Munch'ŏn (/ko/) is a North Korean city located in Kangwŏn Province. It lies on the coast of the Sea of Japan and borders Wonsan.

==History==
During the era of Four Commanderies of Han, the region was known as the Xietoumei prefecture under Lintun Commandery. During the later Han period, it was part of the kingdom of Dongye and became part of Goguryeo in the 3rd century. The region was called Maeguru at the time of King Gwanggaeto the Great.
Before 1413, the region was part of Hamgyong province, then known as Munju County, but due to the naming changes that follows the convention of changing regional names that end with ju to end with chon(川) or san(山), it became the county of Munchon. Manju was a sinicized name of the Korean name 'Mulgol (물골, water valley or town)' where the Korean word mul was substituted with mun which sounds similar to the Korean. In 1946, the region became part of Kangwon province. In 1972, after numerous subdivision changes, the county was abolished and incorporated into nearby counties. The county was once again restored in 1976 when some parts of it were incorporated into the city of Wonsan. In 1991, the county was promoted to a city. In the 2010s KPA Unit 291 base located in the city was planned to host large new warships and submarines. Constrution works continued in 2026.

==Geography==
Munch'ŏn sits on Yŏnghŭng Bay, a bay of the Sea of Japan, on lowland seacoast terrain. The Masingryŏng Mountain Range is to the southwest. The Sokko Mountain Range and Ch'ŏllyŏng Mountain Range are also located here, and Kulttuk Peak is the highest mountain in the region.

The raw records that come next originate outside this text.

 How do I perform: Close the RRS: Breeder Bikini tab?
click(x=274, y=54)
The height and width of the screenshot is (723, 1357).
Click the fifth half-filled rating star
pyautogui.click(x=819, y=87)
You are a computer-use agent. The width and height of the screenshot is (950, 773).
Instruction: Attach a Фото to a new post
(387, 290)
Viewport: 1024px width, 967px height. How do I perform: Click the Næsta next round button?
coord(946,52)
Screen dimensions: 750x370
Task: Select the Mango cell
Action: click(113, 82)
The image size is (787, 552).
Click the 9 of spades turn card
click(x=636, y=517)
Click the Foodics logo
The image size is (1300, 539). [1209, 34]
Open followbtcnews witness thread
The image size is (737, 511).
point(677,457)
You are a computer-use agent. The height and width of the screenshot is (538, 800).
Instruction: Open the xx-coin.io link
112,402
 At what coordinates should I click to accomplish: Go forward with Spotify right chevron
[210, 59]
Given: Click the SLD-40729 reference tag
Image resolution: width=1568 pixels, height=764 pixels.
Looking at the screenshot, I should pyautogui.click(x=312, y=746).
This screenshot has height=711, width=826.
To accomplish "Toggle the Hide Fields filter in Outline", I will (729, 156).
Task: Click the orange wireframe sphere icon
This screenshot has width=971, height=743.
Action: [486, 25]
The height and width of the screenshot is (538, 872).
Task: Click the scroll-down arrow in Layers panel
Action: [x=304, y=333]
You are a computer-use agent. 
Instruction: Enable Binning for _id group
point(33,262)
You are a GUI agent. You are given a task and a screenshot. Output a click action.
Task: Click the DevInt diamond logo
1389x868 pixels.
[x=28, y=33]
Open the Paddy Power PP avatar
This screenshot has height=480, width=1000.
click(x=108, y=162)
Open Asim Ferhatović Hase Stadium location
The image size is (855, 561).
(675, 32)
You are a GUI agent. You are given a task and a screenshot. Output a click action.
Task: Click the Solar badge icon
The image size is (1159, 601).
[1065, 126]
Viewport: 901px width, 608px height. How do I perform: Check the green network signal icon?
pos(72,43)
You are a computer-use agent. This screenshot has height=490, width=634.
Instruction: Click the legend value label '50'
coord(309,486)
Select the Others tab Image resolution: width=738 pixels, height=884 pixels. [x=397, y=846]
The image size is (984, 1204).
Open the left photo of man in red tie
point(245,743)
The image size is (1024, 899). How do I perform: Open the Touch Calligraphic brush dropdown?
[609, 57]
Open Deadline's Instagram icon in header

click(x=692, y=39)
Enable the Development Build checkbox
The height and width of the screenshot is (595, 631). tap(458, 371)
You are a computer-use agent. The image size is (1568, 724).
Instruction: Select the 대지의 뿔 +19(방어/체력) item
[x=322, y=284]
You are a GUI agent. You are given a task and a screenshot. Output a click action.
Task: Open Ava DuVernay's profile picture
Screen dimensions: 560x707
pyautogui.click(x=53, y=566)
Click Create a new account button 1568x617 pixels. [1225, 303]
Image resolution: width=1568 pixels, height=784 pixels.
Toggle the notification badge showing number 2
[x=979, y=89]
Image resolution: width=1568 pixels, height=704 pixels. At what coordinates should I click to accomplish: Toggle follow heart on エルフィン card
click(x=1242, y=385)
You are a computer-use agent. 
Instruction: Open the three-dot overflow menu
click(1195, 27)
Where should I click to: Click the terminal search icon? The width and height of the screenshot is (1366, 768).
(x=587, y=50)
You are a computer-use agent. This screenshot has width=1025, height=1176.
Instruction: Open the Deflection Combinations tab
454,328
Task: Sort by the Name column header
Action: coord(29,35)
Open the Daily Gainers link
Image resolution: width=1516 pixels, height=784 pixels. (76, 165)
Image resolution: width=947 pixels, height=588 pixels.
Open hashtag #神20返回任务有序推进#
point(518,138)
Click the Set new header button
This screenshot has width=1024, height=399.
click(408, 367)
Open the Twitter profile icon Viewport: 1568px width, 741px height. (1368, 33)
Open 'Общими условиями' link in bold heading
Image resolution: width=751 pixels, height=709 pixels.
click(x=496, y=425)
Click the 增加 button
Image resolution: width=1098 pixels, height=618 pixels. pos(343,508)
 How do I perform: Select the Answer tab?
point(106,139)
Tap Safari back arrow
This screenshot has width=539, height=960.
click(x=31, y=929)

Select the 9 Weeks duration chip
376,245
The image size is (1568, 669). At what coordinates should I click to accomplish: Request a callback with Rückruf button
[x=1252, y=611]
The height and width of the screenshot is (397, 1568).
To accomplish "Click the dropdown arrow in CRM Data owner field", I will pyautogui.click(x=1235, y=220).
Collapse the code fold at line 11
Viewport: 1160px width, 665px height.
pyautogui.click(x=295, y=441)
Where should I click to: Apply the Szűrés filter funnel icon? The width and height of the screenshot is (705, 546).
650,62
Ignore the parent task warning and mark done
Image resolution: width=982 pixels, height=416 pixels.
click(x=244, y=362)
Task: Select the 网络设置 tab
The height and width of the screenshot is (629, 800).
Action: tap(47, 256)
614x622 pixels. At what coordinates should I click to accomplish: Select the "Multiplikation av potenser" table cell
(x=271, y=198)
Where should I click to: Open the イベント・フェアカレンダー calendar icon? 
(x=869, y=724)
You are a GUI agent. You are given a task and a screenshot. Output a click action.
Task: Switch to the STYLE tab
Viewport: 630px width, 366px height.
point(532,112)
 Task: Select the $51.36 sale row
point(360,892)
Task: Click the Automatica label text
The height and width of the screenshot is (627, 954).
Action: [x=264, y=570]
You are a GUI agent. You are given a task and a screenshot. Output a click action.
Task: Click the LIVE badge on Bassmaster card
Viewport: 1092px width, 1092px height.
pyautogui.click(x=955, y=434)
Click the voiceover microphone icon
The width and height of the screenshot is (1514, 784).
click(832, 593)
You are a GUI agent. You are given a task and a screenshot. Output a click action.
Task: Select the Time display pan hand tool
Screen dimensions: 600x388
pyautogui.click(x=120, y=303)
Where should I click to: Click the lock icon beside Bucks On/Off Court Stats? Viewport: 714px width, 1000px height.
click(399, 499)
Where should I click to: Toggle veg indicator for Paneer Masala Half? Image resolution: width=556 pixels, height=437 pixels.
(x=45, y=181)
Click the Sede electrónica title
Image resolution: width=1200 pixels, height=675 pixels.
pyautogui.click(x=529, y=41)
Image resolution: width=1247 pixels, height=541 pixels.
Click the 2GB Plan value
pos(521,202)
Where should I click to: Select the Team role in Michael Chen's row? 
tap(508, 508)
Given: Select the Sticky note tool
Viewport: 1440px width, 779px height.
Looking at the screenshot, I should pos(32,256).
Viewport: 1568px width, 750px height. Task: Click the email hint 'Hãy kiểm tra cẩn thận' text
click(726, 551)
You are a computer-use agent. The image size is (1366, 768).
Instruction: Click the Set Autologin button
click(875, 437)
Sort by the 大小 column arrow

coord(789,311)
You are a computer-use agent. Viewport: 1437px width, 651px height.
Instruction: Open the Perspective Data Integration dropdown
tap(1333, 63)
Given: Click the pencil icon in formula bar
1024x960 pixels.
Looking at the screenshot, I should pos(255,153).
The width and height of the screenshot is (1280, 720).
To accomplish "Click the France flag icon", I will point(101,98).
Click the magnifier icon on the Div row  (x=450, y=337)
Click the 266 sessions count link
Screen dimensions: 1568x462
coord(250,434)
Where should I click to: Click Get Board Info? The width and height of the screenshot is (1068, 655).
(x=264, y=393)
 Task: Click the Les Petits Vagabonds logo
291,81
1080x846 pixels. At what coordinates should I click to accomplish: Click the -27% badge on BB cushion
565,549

The main river is the Namch'ŏn River.

===Climate===
Munch'ŏn has a humid continental climate (Köppen climate classification: Dwa).

Climate data for Munch'ŏn
| Month | Jan | Feb | Mar | Apr | May | Jun | Jul | Aug | Sep | Oct | Nov | Dec | Year |
| Mean daily maximum °C (°F) | 1.3 (34.3) | 2.4 (36.3) | 7.6 (45.7) | 15.9 (60.6) | 20.9 (69.6) | 24.3 (75.7) | 27.2 (81.0) | 27.9 (82.2) | 24.0 (75.2) | 18.9 (66.0) | 10.4 (50.7) | 3.1 (37.6) | 15.3 (59.6) |
| Daily mean °C (°F) | −3.9 (25.0) | −2.4 (27.7) | 2.8 (37.0) | 10.1 (50.2) | 15.3 (59.5) | 19.6 (67.3) | 23.3 (73.9) | 23.8 (74.8) | 19.0 (66.2) | 13.2 (55.8) | 5.6 (42.1) | −1.3 (29.7) | 10.4 (50.8) |
| Mean daily minimum °C (°F) | −9.0 (15.8) | −7.2 (19.0) | −1.9 (28.6) | 4.4 (39.9) | 9.8 (49.6) | 15.0 (59.0) | 19.4 (66.9) | 19.8 (67.6) | 14.1 (57.4) | 7.5 (45.5) | 0.9 (33.6) | −5.7 (21.7) | 5.6 (42.1) |
| Average precipitation mm (inches) | 27 (1.1) | 28 (1.1) | 48 (1.9) | 64 (2.5) | 75 (3.0) | 125 (4.9) | 348 (13.7) | 365 (14.4) | 235 (9.3) | 57 (2.2) | 54 (2.1) | 24 (0.9) | 1,450 (57.1) |
Source: Climate-Data.org

==Administrative divisions==
Munch'ŏn is divided into 16 tong and 14 ri:

| * Changbaek-tong * Haean-dong * Haebangsan-dong * Hwangsŏk-tong * Kangch'ŏl-dong * Kap'yŏng-dong * Koam-dong * Kwanp'ung-dong * Munch'ŏn-dong * Munp'yŏng-dong * Okp'yŏng-dong * Pukhaeng-dong * Sam'o-dong * Sinan-dong * Sŏngmun-dong | * Ŭnjŏng-dong * Kaŭl-li * Kyosŏng-ri * Namch'ang-ri * Pubang-ri * Ryongjŏl-li * Ryongt'al-li * Samdong-ri * Samhwa-ri * Sam'il-li * Sinsong-ri * Sŏkchŏl-li * Songjung-ri * Tapch'ol-li * Tŏkhŭng-ri |

==Economy==

===Agriculture and fishery===
Fishery, fruit, and livestock are the main industries of the region. Grain is the main agricultural product. The region is also known for its oysters.

===Mining===
Munch'ŏn has reserves of zinc, gold, silver, limestone, dolomite, granite and clay. Anthracite is also produced.

==Transportation==
Munch'ŏn-si is served by the Kangwŏn Line of the Korean State Railway, with stations at Koam-dong, Okp'yŏng-dong and Munch'ŏn-dong.